**Extrait à lire**.
══════
L’Éthique hacker
et l’esprit de l’ère de l’information
Ce livre de Pekka Himanen publié en avril 2001 marqua l’Histoire de l’informatique libre et de son apport à la société en générale. L’influence de ce livre a néanmoins été quelque peu amoindrie par la tournure tragique qu’à prise la politique internationale en septembre 2001, et donc il est toujours d’actualité de le faire connaître même 16 ans après sa conception. Il promeut une éthique du travail, une éthique de l’argent et une éthique du réseau tout à fait magnifique. Cela a même inspiré le domaine du management comme on peut le voir sur :
Observatoire du Management Alternatif - Fiche de lecture (HEC Paris)
Voir aussi : https://moodle.utc.fr/file.php/231/Lethique_Hacker_Himanen_par_P.Jollivet.pdf ou document scanné L'ethique hacker de Pekka Himanen
Et aussi : U.C.H Pour la Liberté - L'Ethique Hacker - Divers auteurs Autour du texte de Pekka Himanen ou document scanné L'Ethique Hacker
Ci-dessous un extrait du prologue célèbre écrit par Linus Torvalds :
La Loi Linus
Selon la loi Linus, toutes nos motivations se subdivisent en trois catégories de base. Plus important encore, le progrès qui s’applique à elles se définit comme des « phases ». Il marque le passage de l’une à l’autre. Les catégories sont dans l’ordre : la « survie », la « vie sociale » et le « plaisir ».
La première phase, celle de la « survie », est un truisme. Toute chose vivante a besoin de survivre pour entreprendre.
Mais qu’en est-il des deux autres ? En partant de l’idée que vous êtes d’accord pour dire que la survie constitue une motivation fondamentale, les deux autres découlent de la question suivante : « Pour quoi les gens sont-ils prêts à mourir ? » Je répondrais que toute chose pour laquelle vous perdriez votre vie peut être considérée comme une motivation fondamentale.
Vous pouvez discuter mes choix mais je pense qu’ils collent. Vous pouvez certainement trouver des gens et d’autres créatures vivantes qui placent leurs liens sociaux avant leur propre vie. Dans la littérature, Roméo et Juliette est l’exemple classique bien sûr. Mais vous pouvez aussi considérer l’idée de « mourir pour votre famille/pays/religion » en tant que façon d’expliquer la notion de liens sociaux comme étant potentiellement plus importante que la vie elle-même.
Le plaisir peut sembler un choix étrange, mais j’entends par plaisir plus ce que vous ressentez en jouant avec votre console Nintendo. Ce sont les échecs. C’est la peinture. C’est ce que vous tirez de la gymnastique mentale nécessaire pour tenter d’expliquer l’univers. Einstein n’était pas poussé par la survie lorsqu’il réfléchissait à la physique. Ce n’était pas non plus très social. C’était un plaisir pour lui. Le plaisir est quelque chose d’intrinsèquement intéressant et source de défi.
La quête du plaisir relève certainement d’une grande importance. Vous ne sentirez peut-être pas le besoin impérieux de mourir pour votre Nintendo, mais réfléchissez à l’expression « mourir d’ennui » : certaines personnes préféreraient sans doute mourir que de s’ennuyer à jamais. Voilà pourquoi vous trouvez des gens qui sautent de très bons avions, juste pour le plaisir, pour garder l’ennui à bonne distance.
══════
**Données**.
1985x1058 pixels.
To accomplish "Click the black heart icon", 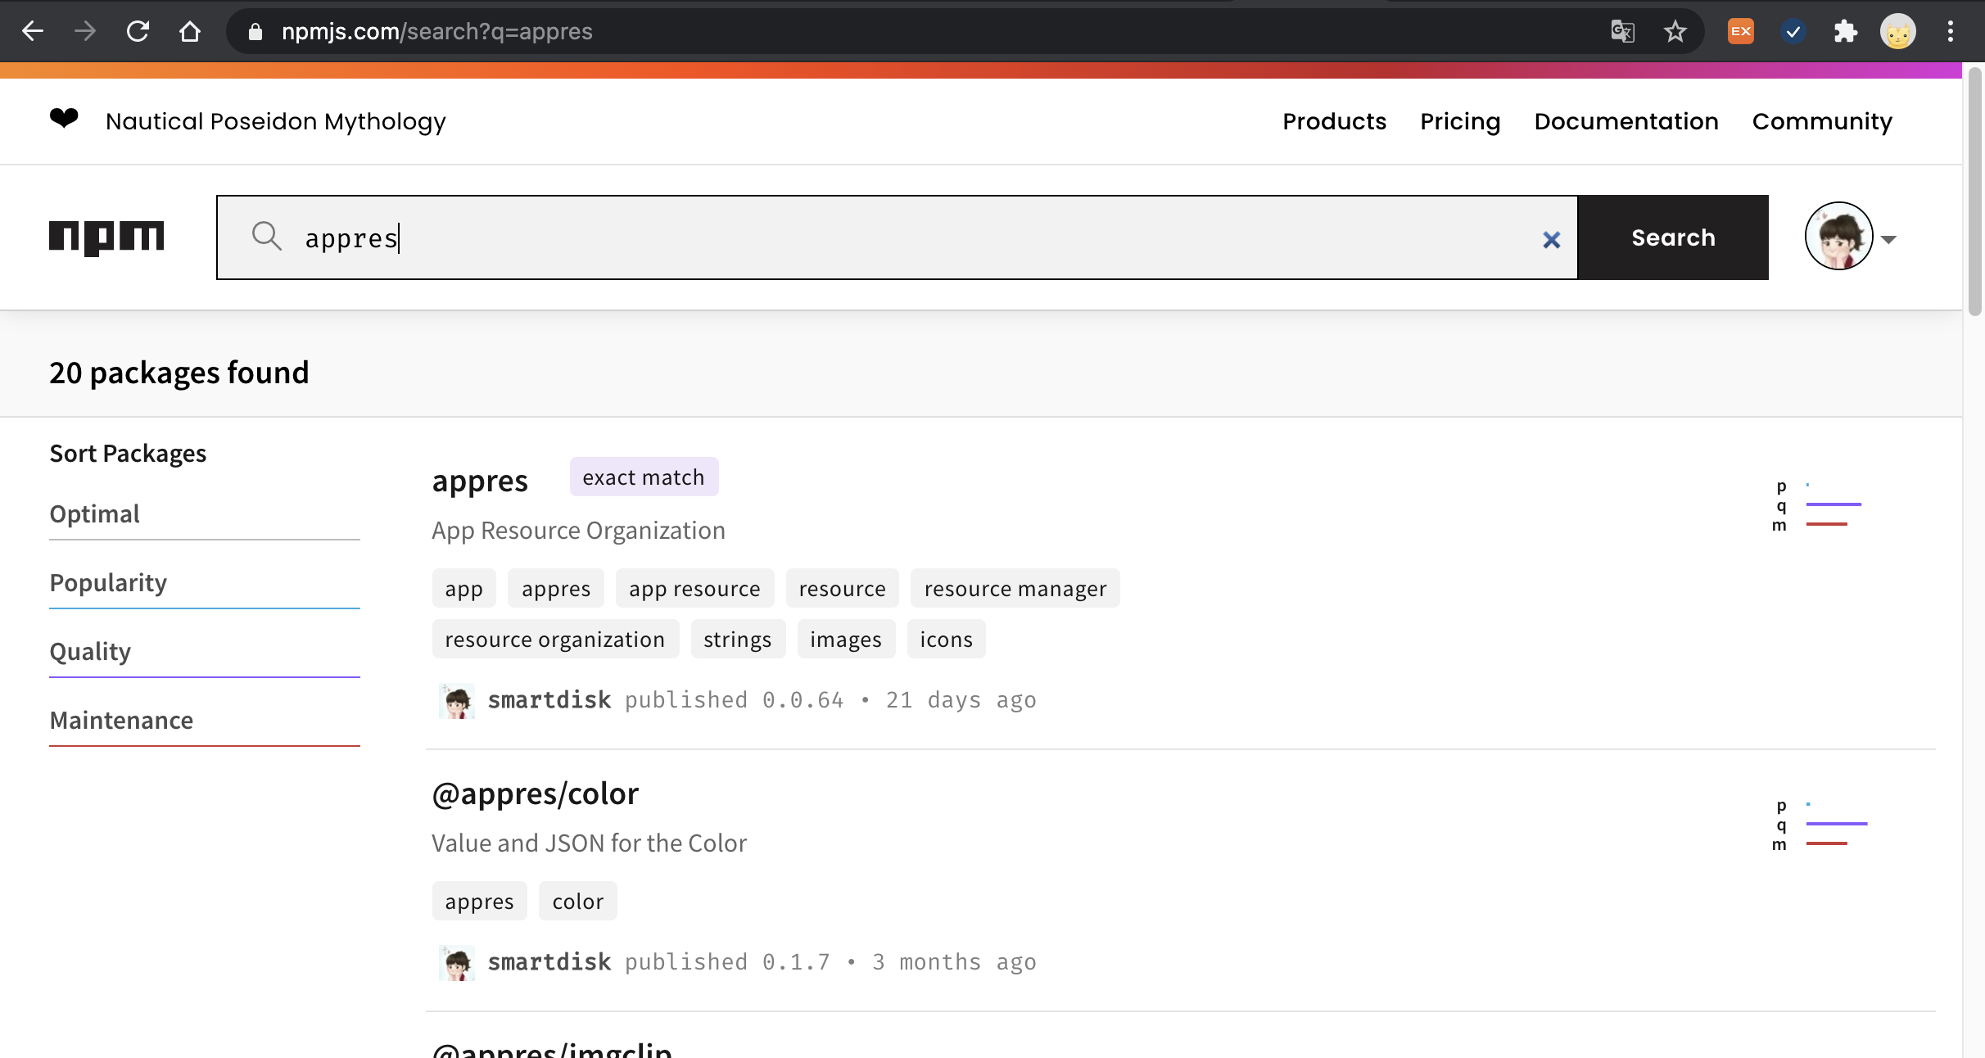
══════
**Travail à faire**.
1 > Répondez aux questions sur l'extrait :
(a) En quel mois et quelle année le livre de Pekka Himanen a-t-il paru ?
(b) Quelles sont, dans l'ordre, les trois catégories de motivations selon la loi Linus ?
(c) Quelle œuvre est citée comme l'exemple classique, dans la littérature, de gens qui placent leurs liens sociaux avant leur propre vie ?
2 > Recopiez le passage de l'extrait qui va de « Mais qu’en est-il » à « la vie elle-même. ».

**Corrigé**.
1 >
(a) En avril 2001.
(b) La « survie », la « vie sociale » et le « plaisir ».
(c) Roméo et Juliette.

2 >
Mais qu’en est-il des deux autres ? En partant de l’idée que vous êtes d’accord pour dire que la survie constitue une motivation fondamentale, les deux autres découlent de la question suivante : « Pour quoi les gens sont-ils prêts à mourir ? » Je répondrais que toute chose pour laquelle vous perdriez votre vie peut être considérée comme une motivation fondamentale.
Vous pouvez discuter mes choix mais je pense qu’ils collent. Vous pouvez certainement trouver des gens et d’autres créatures vivantes qui placent leurs liens sociaux avant leur propre vie. Dans la littérature, Roméo et Juliette est l’exemple classique bien sûr. Mais vous pouvez aussi considérer l’idée de « mourir pour votre famille/pays/religion » en tant que façon d’expliquer la notion de liens sociaux comme étant potentiellement plus importante que la vie elle-même.